[BEGIN Task material]
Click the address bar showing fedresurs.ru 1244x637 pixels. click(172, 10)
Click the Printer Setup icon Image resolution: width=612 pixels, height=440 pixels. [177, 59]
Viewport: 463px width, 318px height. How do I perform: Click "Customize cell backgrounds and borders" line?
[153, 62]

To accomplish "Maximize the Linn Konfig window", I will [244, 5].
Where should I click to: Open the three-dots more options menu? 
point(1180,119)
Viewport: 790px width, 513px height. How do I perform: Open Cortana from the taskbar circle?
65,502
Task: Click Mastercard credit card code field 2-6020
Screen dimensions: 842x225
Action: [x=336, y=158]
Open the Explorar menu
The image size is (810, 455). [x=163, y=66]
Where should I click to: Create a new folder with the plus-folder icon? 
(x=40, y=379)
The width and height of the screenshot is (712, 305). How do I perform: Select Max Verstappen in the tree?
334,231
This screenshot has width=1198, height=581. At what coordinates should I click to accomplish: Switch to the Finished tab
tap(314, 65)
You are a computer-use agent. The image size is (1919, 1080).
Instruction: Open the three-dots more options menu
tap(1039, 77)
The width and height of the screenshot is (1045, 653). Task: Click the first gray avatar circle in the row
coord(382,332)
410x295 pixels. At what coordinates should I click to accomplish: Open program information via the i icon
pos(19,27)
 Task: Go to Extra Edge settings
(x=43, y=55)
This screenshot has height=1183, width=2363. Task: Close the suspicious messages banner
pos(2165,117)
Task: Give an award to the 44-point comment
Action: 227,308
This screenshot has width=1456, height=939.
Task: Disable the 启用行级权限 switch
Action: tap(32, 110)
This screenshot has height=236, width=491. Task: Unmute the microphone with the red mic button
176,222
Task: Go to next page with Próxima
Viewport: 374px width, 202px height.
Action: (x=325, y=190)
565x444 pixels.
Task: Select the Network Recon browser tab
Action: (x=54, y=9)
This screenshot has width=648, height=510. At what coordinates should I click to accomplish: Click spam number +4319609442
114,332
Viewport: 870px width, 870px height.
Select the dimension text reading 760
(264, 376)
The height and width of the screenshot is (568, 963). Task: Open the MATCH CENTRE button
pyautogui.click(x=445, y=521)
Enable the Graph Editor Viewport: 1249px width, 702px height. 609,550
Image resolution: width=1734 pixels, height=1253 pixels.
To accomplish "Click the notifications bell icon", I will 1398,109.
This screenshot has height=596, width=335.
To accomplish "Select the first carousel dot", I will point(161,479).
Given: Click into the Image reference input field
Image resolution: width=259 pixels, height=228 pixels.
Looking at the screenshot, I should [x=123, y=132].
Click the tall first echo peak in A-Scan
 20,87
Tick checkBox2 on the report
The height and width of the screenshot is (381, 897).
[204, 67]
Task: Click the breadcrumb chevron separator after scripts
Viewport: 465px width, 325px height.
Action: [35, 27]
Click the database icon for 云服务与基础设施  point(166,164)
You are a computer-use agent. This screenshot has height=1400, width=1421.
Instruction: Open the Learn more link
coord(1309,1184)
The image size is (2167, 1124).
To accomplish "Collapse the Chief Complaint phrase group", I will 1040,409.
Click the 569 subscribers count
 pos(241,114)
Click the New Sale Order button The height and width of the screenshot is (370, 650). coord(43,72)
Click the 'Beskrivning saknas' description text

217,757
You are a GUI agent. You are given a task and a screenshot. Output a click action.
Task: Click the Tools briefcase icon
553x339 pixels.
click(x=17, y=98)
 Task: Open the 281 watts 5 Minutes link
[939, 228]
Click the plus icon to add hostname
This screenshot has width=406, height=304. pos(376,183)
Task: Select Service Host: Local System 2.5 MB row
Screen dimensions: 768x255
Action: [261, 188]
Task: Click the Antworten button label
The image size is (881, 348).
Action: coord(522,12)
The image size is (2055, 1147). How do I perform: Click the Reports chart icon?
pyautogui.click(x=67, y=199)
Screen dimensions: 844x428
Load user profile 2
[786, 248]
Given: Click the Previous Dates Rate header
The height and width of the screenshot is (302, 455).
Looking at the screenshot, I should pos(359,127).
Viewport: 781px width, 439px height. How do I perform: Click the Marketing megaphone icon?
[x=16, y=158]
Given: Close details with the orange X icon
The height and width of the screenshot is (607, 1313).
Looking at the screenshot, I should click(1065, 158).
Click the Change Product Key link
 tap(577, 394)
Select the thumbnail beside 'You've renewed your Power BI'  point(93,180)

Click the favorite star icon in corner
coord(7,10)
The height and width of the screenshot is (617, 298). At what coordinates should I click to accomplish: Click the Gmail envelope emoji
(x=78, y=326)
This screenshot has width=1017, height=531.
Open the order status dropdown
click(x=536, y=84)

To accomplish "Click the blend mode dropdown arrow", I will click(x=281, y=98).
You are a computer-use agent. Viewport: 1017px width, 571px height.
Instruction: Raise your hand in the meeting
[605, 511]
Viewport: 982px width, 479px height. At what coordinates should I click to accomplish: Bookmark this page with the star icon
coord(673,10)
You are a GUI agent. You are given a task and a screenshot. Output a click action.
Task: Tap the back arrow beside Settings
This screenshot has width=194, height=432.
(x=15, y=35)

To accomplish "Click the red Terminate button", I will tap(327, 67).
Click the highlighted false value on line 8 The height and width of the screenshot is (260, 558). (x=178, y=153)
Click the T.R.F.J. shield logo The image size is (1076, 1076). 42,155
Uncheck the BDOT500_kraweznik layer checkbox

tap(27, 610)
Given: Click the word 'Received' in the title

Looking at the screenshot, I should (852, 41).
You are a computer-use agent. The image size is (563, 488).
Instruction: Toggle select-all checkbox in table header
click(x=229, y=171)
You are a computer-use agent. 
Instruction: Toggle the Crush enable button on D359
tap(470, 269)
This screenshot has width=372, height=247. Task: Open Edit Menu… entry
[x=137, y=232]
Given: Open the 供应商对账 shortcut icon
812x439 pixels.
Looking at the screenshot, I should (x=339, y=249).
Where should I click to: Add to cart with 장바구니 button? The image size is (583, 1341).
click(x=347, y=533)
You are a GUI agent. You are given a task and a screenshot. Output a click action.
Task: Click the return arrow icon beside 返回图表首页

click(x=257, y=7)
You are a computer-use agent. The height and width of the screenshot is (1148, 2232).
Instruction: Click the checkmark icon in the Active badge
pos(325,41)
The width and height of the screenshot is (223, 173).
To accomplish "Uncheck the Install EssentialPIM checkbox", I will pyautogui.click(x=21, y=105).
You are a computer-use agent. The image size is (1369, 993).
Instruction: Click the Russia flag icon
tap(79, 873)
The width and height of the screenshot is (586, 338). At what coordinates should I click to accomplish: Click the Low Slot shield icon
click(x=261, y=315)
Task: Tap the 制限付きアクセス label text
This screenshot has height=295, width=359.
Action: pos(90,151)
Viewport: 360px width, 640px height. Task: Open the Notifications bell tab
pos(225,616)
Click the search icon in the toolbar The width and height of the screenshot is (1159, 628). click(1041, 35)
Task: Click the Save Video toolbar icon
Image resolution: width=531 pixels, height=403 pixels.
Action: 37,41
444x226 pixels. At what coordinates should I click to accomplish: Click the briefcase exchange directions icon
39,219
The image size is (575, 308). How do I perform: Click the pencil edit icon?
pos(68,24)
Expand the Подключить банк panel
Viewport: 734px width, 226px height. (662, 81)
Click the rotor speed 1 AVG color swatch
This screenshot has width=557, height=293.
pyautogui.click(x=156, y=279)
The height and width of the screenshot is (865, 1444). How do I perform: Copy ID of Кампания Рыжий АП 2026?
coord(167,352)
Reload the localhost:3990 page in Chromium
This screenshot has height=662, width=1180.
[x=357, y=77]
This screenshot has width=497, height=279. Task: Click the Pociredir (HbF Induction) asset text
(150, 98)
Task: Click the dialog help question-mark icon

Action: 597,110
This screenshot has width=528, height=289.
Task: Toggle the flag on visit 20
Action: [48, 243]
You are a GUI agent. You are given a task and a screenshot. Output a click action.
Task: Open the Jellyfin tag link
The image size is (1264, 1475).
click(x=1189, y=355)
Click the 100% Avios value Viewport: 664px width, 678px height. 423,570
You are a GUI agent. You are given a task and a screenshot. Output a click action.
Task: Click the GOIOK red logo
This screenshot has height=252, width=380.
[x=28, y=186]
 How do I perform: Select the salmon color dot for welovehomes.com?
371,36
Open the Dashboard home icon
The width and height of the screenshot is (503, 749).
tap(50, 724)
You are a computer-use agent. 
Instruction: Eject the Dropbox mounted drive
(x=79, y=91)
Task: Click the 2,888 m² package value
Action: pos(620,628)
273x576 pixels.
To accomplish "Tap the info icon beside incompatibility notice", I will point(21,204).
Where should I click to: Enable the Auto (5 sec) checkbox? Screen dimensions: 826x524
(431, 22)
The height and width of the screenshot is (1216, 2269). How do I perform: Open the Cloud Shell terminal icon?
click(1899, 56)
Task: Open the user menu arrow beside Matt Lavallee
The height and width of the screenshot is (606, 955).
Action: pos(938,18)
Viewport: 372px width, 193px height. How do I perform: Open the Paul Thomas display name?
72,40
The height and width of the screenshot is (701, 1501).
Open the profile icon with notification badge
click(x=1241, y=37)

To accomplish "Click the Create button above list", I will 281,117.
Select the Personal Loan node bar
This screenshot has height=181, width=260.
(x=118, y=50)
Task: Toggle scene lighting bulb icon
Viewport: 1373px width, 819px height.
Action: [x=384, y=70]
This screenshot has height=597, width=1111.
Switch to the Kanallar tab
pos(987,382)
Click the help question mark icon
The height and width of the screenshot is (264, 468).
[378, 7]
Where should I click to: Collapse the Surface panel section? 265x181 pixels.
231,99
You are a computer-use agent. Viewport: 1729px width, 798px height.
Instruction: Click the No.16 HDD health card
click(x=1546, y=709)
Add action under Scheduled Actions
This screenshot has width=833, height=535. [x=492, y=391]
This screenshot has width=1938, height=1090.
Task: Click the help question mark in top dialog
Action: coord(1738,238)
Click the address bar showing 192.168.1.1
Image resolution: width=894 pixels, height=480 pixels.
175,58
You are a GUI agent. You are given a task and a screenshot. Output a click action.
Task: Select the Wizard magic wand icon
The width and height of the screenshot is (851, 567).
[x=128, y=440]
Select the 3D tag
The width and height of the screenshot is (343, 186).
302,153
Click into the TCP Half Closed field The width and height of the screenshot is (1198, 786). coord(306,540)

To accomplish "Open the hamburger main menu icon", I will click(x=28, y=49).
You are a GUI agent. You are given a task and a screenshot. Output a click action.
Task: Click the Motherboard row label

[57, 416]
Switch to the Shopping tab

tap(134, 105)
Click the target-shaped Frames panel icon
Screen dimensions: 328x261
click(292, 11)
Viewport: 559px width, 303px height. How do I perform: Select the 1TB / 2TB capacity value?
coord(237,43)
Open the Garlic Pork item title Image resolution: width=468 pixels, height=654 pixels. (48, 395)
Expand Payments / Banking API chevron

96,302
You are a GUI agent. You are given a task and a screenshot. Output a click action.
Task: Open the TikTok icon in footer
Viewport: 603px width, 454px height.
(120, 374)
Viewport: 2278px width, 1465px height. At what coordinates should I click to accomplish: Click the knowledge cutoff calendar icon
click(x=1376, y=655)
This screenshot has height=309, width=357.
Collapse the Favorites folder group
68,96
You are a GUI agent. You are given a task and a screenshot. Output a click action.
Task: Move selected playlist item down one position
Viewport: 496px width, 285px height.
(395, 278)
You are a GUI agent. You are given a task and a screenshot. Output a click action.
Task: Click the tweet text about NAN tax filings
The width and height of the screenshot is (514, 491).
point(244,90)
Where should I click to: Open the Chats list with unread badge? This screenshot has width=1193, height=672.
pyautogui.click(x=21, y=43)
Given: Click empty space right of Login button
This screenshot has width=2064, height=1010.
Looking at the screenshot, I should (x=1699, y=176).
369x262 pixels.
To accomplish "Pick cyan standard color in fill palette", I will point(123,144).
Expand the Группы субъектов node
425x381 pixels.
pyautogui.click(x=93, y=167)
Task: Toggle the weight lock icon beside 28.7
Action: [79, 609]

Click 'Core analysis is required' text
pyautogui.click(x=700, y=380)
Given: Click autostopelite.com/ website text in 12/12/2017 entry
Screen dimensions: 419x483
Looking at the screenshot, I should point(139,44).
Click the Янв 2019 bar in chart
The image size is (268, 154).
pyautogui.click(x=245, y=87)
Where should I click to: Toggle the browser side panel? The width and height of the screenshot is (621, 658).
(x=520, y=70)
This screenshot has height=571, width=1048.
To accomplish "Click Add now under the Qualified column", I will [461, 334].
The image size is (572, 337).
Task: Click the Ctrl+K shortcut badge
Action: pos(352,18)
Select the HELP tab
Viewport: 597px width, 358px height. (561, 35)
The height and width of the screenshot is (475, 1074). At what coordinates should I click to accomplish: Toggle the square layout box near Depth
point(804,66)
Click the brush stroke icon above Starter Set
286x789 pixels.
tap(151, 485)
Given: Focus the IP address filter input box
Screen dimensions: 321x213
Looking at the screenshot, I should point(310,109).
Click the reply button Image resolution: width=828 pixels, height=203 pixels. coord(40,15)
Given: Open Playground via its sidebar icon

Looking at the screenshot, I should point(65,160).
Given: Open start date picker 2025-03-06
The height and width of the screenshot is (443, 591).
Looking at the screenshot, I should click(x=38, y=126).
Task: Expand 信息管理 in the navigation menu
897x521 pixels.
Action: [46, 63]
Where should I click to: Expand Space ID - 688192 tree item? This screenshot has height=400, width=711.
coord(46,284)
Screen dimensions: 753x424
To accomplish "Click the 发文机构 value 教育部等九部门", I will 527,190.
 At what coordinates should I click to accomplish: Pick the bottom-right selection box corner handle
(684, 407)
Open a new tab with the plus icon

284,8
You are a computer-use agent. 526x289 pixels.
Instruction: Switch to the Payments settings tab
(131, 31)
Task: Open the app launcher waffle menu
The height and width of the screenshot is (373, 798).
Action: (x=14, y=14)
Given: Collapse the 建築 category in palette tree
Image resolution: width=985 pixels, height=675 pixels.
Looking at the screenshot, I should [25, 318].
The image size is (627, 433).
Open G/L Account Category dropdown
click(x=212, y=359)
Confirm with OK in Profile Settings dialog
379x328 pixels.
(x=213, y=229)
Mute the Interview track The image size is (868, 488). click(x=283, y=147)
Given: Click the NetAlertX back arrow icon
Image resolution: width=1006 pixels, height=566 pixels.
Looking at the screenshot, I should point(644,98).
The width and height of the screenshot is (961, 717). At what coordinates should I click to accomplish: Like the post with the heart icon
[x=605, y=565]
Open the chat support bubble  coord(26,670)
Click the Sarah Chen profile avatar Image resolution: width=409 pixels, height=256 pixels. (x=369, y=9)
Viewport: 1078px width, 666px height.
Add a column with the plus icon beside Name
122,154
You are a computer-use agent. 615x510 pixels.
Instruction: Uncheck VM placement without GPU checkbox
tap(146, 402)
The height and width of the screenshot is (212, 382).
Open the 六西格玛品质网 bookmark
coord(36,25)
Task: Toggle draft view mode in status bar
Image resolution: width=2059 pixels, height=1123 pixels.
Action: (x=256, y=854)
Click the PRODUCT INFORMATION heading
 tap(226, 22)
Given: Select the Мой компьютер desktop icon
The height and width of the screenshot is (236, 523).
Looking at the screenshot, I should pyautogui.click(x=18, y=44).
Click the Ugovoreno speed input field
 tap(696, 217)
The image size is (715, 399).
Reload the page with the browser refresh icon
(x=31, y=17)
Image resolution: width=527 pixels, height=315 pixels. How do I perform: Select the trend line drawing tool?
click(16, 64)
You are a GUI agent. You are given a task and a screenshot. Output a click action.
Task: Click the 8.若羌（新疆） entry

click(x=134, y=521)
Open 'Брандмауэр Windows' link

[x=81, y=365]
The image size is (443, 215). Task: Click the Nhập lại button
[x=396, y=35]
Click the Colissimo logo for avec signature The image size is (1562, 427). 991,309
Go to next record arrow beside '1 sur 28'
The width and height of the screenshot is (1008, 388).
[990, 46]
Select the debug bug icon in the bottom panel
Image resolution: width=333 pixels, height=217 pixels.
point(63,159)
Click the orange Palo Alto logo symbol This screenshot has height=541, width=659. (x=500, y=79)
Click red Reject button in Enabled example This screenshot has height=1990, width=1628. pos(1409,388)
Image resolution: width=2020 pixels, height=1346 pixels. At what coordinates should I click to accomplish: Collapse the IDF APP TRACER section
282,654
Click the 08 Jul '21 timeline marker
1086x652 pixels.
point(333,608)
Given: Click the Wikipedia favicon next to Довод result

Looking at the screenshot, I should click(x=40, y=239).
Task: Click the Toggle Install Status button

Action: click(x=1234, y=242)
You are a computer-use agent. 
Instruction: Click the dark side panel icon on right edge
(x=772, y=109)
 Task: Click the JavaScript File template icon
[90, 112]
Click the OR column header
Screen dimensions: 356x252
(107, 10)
[END Task material]
Task directions: Repeat the rows word for word, from the very first line through the line that contains "point(1180,119)".

Full response:
Click the address bar showing fedresurs.ru 1244x637 pixels. click(172, 10)
Click the Printer Setup icon Image resolution: width=612 pixels, height=440 pixels. [177, 59]
Viewport: 463px width, 318px height. How do I perform: Click "Customize cell backgrounds and borders" line?
[153, 62]

To accomplish "Maximize the Linn Konfig window", I will [244, 5].
Where should I click to: Open the three-dots more options menu? 
point(1180,119)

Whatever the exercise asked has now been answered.